▶ [Problem statement]: Every line below that holds the string "left" should be copied.

▶ [Information supplied]:

┌──

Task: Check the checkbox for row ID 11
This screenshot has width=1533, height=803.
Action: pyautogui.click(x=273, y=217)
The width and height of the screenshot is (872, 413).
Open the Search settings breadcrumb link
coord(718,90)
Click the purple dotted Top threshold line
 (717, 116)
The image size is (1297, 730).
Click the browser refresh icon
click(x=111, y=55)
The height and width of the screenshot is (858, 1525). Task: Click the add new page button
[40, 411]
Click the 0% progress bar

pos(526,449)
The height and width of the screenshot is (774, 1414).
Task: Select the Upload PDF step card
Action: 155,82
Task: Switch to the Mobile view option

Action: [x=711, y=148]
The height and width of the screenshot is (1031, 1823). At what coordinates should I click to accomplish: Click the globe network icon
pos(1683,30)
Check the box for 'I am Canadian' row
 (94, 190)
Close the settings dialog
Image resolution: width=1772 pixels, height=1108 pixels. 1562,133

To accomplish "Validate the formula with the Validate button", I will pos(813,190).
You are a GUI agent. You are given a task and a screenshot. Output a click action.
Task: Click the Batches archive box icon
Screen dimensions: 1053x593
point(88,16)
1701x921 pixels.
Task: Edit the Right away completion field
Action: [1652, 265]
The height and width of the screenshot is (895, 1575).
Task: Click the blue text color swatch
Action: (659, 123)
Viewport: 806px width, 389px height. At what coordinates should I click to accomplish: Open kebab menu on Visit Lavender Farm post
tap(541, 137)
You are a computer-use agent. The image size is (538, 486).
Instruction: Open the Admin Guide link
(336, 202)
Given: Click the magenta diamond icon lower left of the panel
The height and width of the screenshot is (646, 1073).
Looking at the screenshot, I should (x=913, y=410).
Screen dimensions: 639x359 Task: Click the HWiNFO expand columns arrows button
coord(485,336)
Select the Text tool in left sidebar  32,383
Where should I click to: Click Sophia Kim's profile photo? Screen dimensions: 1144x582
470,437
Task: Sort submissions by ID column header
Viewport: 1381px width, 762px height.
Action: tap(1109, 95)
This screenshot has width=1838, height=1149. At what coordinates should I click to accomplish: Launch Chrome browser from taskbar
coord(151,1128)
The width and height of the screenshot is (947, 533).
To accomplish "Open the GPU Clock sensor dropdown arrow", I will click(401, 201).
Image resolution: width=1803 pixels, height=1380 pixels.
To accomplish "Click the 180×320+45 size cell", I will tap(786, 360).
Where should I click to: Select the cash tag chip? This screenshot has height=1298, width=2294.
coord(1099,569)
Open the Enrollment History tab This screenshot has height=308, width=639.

└──

▶ [Output for this task]:
Given: Click the magenta diamond icon lower left of the panel
Select the Text tool in left sidebar  32,383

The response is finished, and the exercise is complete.